Once the line containing "How do I perform: Click" appears, output it and each remaining line of the records below exactly, with no pictures and nothing more.

(Information shown):
- - - -

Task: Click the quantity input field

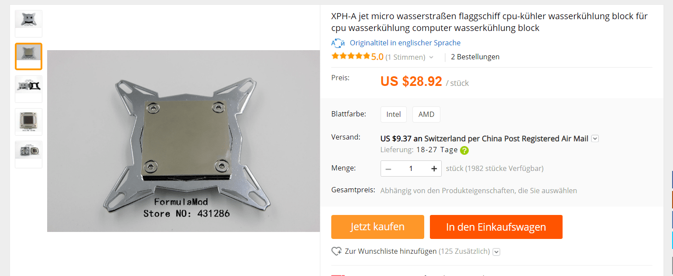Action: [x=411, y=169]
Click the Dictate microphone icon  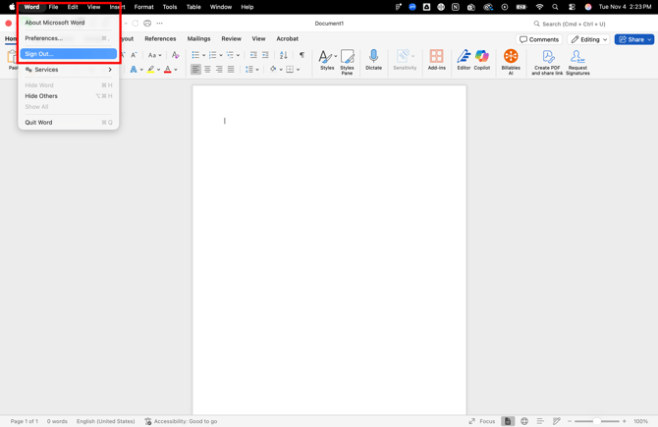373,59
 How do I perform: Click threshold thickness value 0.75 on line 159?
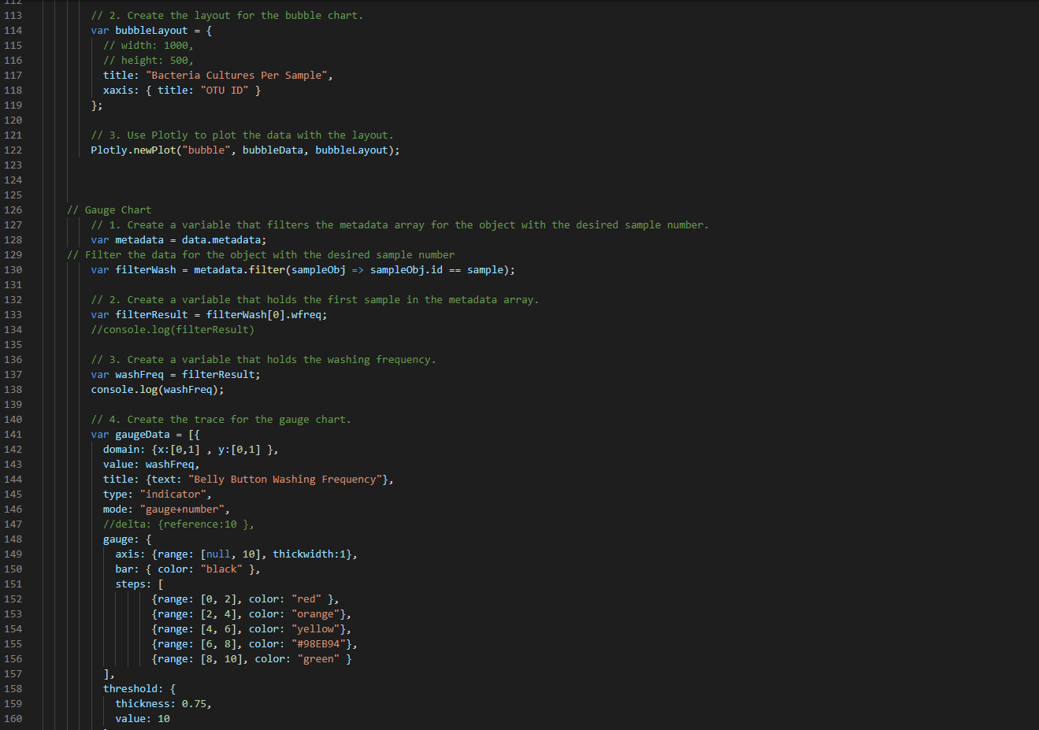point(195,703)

- - - -

(Written solution):
 How do I perform: Click threshold thickness value 0.75 on line 159?
point(195,703)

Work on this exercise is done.